• ACTIONS TO TAKE:
1. Answer these questions from the post on extended warranties for aging servers.
(a) According to Joe, for roughly how much per year can a company say "I'm covered"?
(b) What does Lynn cite as the source showing that the cost of extending warranties is pretty extreme?
(c) Under "Mitigating Factors," in what case may a parts replacement warranty not be needed?
2. Write the next part of the post on extended warranties for aging servers, picking up after its final sentence.

• GIVEN PASSAGE:
--- START ---
Archive for the ‘Hardware’ Category

The BrainPool Discusses Extended Warranties for Aging Servers

April 10th, 2010 by Paul Sterley | No Comments | Filed in Backup and Restore, Hardware, Virtualization

Recently, a discussion took place on the BrainPool distribution group that contained good comments and perspectives about extending the warranty on an aging server. I felt that there was significant value in this conversation, so I have pasted it below in its entirety. If you’d rather just have the salient points, I have enumerated them here:

 

Pros:

·         Fast replacement of hardware when a clear and definable failure occurs.

·         Availability of replacement hardware that may not easily be found elsewhere.

·         Peace of mind for business owners that in the event of a failure, a mechanism exists for fast recovery.

 

Cons:

·         Expense that might be better spent elsewhere, for example the purchase of a new server.

·         False sense of security which could lead to downtime when the aging server fails.

 

Mitigating Factors:

·         In a virtual environment with a Storage Area Network, it is fast and easy to boot a VM on another host when one fails.

·         If there is identical hardware available, a parts replacement warranty may not be needed.

 

Extenuating Circumstances:

·         In some business environments, redundancy and high availability are absolute requirements. In these cases, the above considerations probably do not apply, as there is an overriding business requirement for warranty/service contracts and failover hardware.

 

The discussion commences here:

 

Lynn says:

Occasionally, I really question whether it is prudent to recommend extending warranties for aging hardware.  The cost is pretty extreme (a recent Dell quote tells me this), to the point you could buy new hardware for the cost of extending the warranty for a couple of older servers.  I understand the concept of covering your own a$$, but with VM’s, disk based backups, relatively cheap SATA storage, etc – you can get a down system back online in pretty quick order, and work on the bad hardware in the background, without sacrificing much in the way of performance.    Does anyone have any thoughts on this?  I mean, it’s one thing if it was an ESXi box and you’ve got multiple guest systems running on there, but a file server, even an email server (aka – pretty much any single purpose server you might have) – I’m much more on the fence about that sort of thing than I used to be.  Thoughts?

 

Joe says:

The big picture is that a company can say “I’m covered” for ~$650 a year.  Now if the server dies, how much can they be out?  I know things don’t hard fail like they did 10 years ago, but still, a new motherboard / processor / power supply and you’ve spent more than the insurance would have cost you, and it’s on someone else to show up with the parts.  If you’re white boxing it, it isn’t as big a deal.  For Dell/HP/IBM/etc there are times when getting a specific part means you have to turn to eBay and hope for a quick ship.
--- END ---
Element lookup records
--- START ---
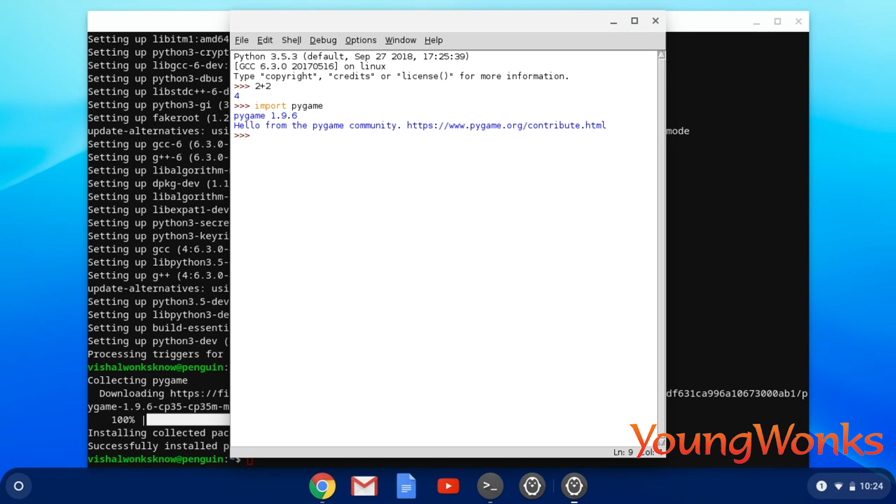The width and height of the screenshot is (896, 504).
Task: Open the Shell menu
Action: tap(291, 40)
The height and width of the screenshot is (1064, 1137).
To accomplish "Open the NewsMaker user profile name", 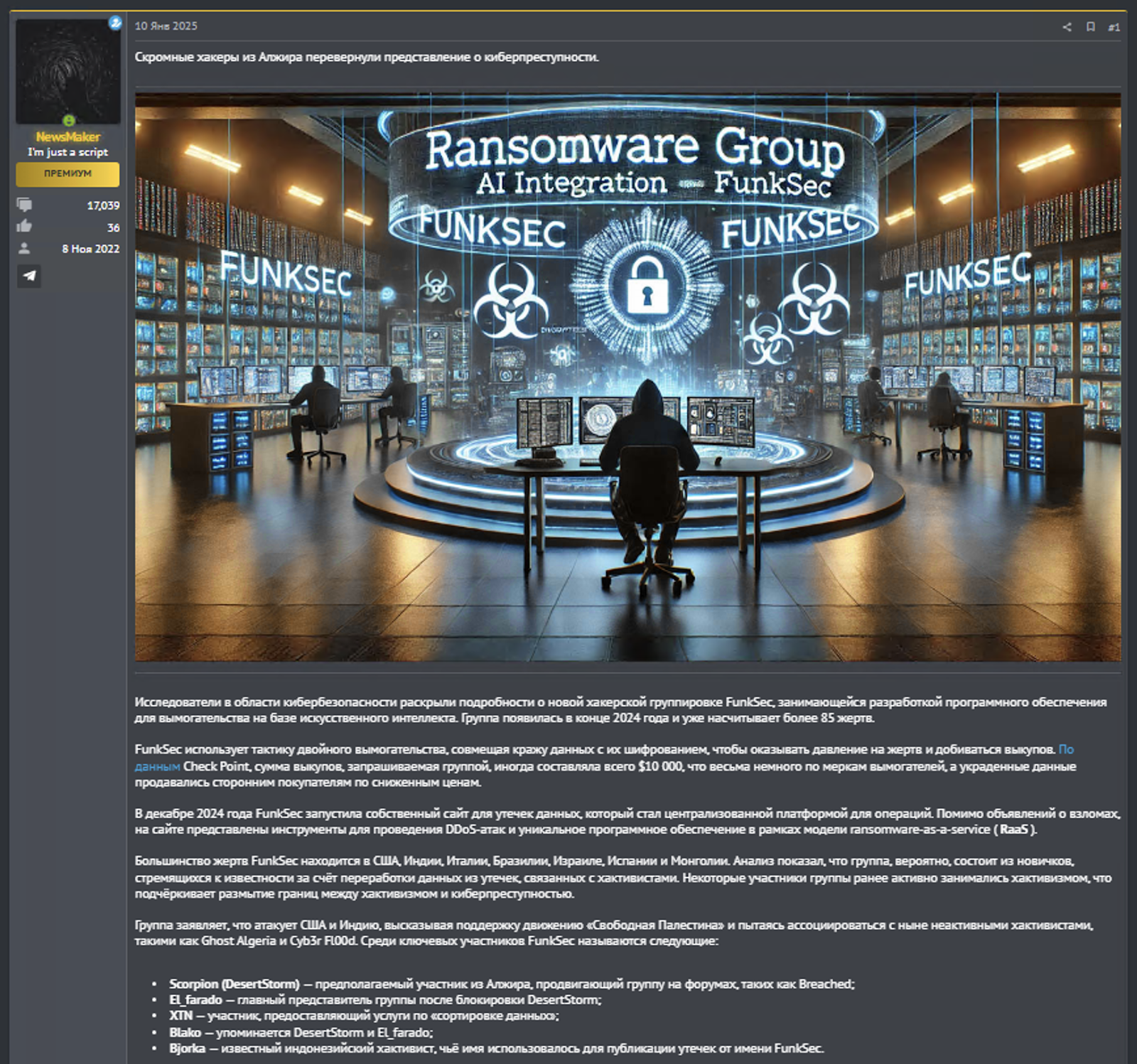I will (x=68, y=137).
--- END ---
• PER-TASK ANSWERS:
1.
(a) About $650 a year.
(b) A recent Dell quote.
(c) When identical hardware is available.

2.
 

Normally I say buy it, but only in 1 year increments.  Remember, Murphy reads these emails.

 

Larry says:

I always recommend a warranty extension if the server falls into the “production server” category and the client does not want to upgrade to a new system or there is not a business reason to upgrade.  I also found that if you call CDW, you can get the warranty for considerably less than you can from HP. In my case, I was able to extend the warranty for 2 years on a system for less cost than HP would have charged for a single year.

 

Ellis says:

I believe these need to be viewed as an insurance policy, and as such they become a business decision, not a technical one.

 

One extenuating circumstance I have run into with both HP and Dell is that you might not be able to buy a replacement part for an old system, yet you can get that part if you have a warranty.  Trying to locate replacement parts for a production system on eBay is not my idea of a responsible way to run a business.

 

Jason says:

+1 for Ellis’ comments.  If you have a production server that is mission critical, not having a service contract is insane in my opinion.  The only time I would consider otherwise is if you have an identical spare server you can use as an organ donor.  I have a client with an old Dell 2650 server that Dell will no longer write maintenance agreements on.  They are just about broke, so I suggested they buy an identical server off Ebay for $75 and use it as an organ donor.  Plus, even though their server is old, the SBS 2003 install on it is really stable. 

 

If Dell would write a maintenance contract for it, I would have told them to do this.  When doo doo hits the fan, having hardware support is always nice (just in case), and without a support contract, you don’t get that. 

 

Paul says:

With virtualization as a tool in the belt, I am having some customers keep old servers around instead of tossing them. With a restore and P2V if necessary, an older server could run the newer server’s roles for a short time while the new one is being fixed. This of course has to be looked at individually – can the old server really do the job even for a short time? Is it capable, even if slower? Does it have enough disk space, or can it do the job of serving some stuff, and the rest can be restored to USB disk if needed for the short term? Given the amount of time needed for recovery of the new server, is it worth the time/effort to restore to a recovery server? 

 

Joe considers:

There is one twist, and that’s if you’re running a VM based setup.  If you have 2-3 physical servers, and a SAN, the only service contract you need is on the SAN.  Oversize the RAM in the host servers, no such thing as too much, and migrate the VMs to another physical host if one fails.

 

In a single server instance, yes, hardware contracts are mandatory.  In a multi-server setup, you can run a box until it dies as long as all the data is on the SAN, and you have resources to move the VMs over.

 

Ellis questions:

Aren’t you making some assumptions about customer expectations and service level agreements in your comment?  In some environments, a loss of redundancy would be considered cause for immediate action.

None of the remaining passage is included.